What to produce: Using the listing below, work out how many lines carry the word "each", and state nothing but that number.

Supplied material:

★ ★ ★ ★

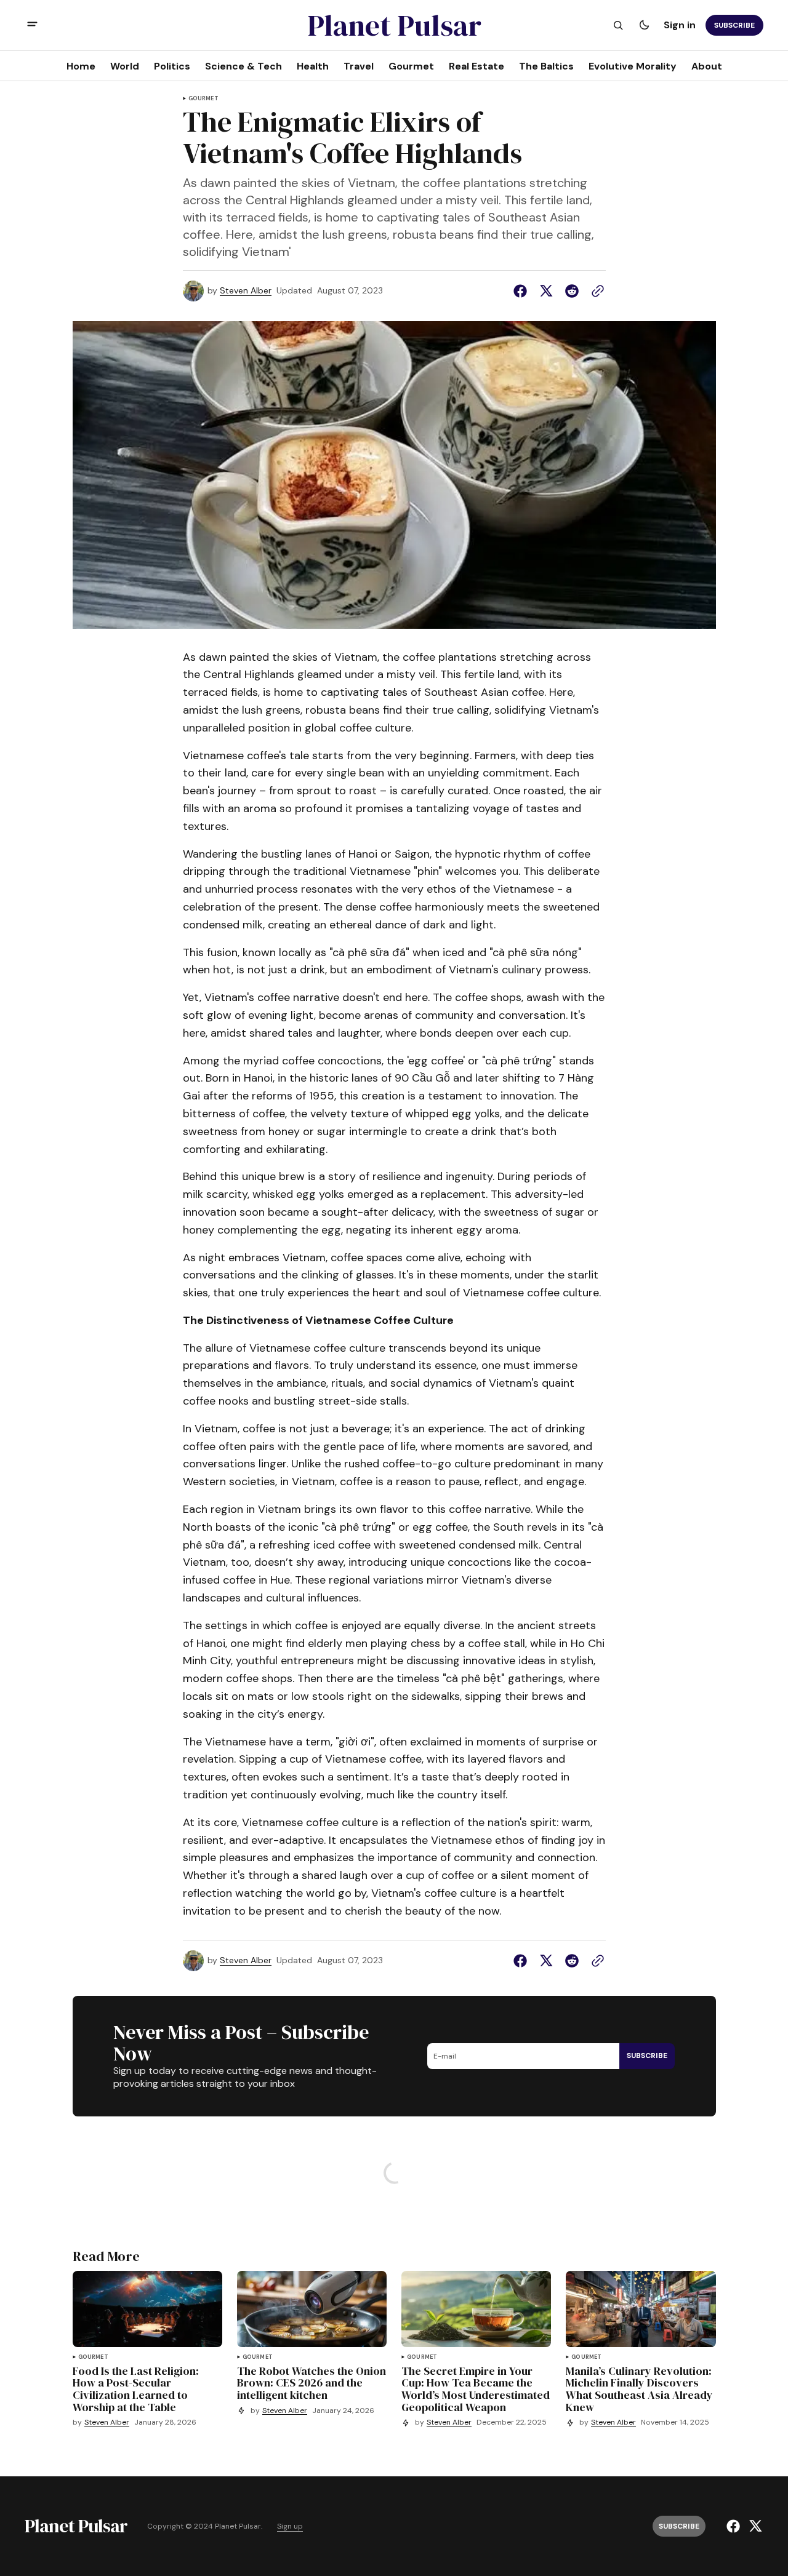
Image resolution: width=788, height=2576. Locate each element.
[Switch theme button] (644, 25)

★ ★ ★ ★

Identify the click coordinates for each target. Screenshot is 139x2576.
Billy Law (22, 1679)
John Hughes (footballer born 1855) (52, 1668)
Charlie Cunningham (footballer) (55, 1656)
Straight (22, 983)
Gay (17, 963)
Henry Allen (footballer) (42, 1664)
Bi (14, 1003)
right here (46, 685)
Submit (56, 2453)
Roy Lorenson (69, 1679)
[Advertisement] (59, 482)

★ ★ ★ ★

Response below: 2